Two Fish and Wildlife Service managers are no longer working in the service’s Tulsa, Okla., office, FWS said, responding to the release of a year-old report documenting scientific misconduct.
The two were reassigned to non-supervisory positions elsewhere, FWS said in a statement after Public Employees for Environmental Responsibility released a FOIA-obtained investigative report.
The service’s Scientific Integrity Officer (SIO) found that Field Supervisor Dixie Porter and Environmental Contaminants Branch Chief Luke Bell compromised an effort in the fall of 2011 by agency scientists to sample water in the Deep Fork River near the Kelco discharge site, where there had been a mussel kill.
Bell did not properly inform Porter about the kill or the subsequent sampling effort, which was being conducted with the state. Then Porter, acting on a request by Kelco, directed that the sampling cage be moved 30 feet away from the discharge.
The SIO “found that a loss of scientific integrity resulted from Bell’s persistent failure to effectively communicate with his supervisors, [redacted] and Dixie Porter, regarding the September 2011 mussel kill at the Kelco outlet site in the Deep Fork River and the FWS/State ephemeral data collections that followed.”

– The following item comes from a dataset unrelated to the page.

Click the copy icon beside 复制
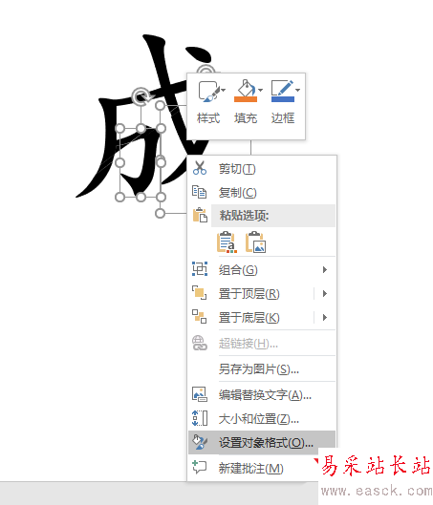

Due to that lack of communication, “the subsequent Kelco phone call to Porter on 10/18/11 was a complete surprise to [her],” the report says. “The preponderance of evidence indicates that Bell’s persistent lack of communication in this matter was a significant departure from accepted practices of a supervisor in support of [Natural Resource Damage Assessment and Restoration Program (NRDAR)] contaminant monitoring procedures and he was aware of his actions.”
Porter decided on her own to have the cage moved. “The SIO found that a loss of scientific integrity directly resulted from Porter’s intentional actions and decision on 10/18/11, to move the live mussel monitoring cage further away from the Kelco outlet . Porter’s intentional actions were a significant departure from acceptable practices of a Field Supervisor in carrying out the Regional Director’s NRDAR science responsibilities.”
FWS said the two employees had been removed from the Tulsa office and have been reassigned to non-supervisory positions.
But PEER said the scientists who exposed the wrongdoing have not had their records cleared.
“[T]hree scientists who made or supported the complaints have been subjected to a series of retaliatory suspensions engineered by Porter and upheld by regional officials,” PEER said.
PEER also said Porter was still working as a supervisor and that Bell had resigned to work for an oil company.
FWS was asked earlier today when Porter was reassigned. So far, there has been no response.
“This case shows that one of the largest impediments facing Fish & Wildlife Service scientists seeking to protect wildlife is their own management,” PEER Executive Director Jeff Ruch said.
PEER obtained the report a year after requesting it under a Freedom of Information Act appeal with Interior’s Office of Solicitor. “The report depicts a political atmosphere inside the Service where it is professionally preferable to sacrifice wildlife rather than stand up to a corporate polluter,”
The service’s statement follows:
The Service takes scientific integrity complaints very seriously, and we thank the Bureau’s Scientific Integrity Officer and the Scientific Integrity Review Panel for their careful and thorough review of the allegations raised in complaints regarding operations in our Tulsa, Oklahoma Ecological Services field office. The Service has acted on the Review Panel’s recommendations and is taking additional steps to help ensure that such an occurrence is not repeated and to ensure scientific and management excellence in delivery of our conservation mission. This FOIA release relates to a compromised data collection effort in the Tulsa office as part of an environmental contaminants investigation. The Service elected not to use that compromised data set in the report on the investigation.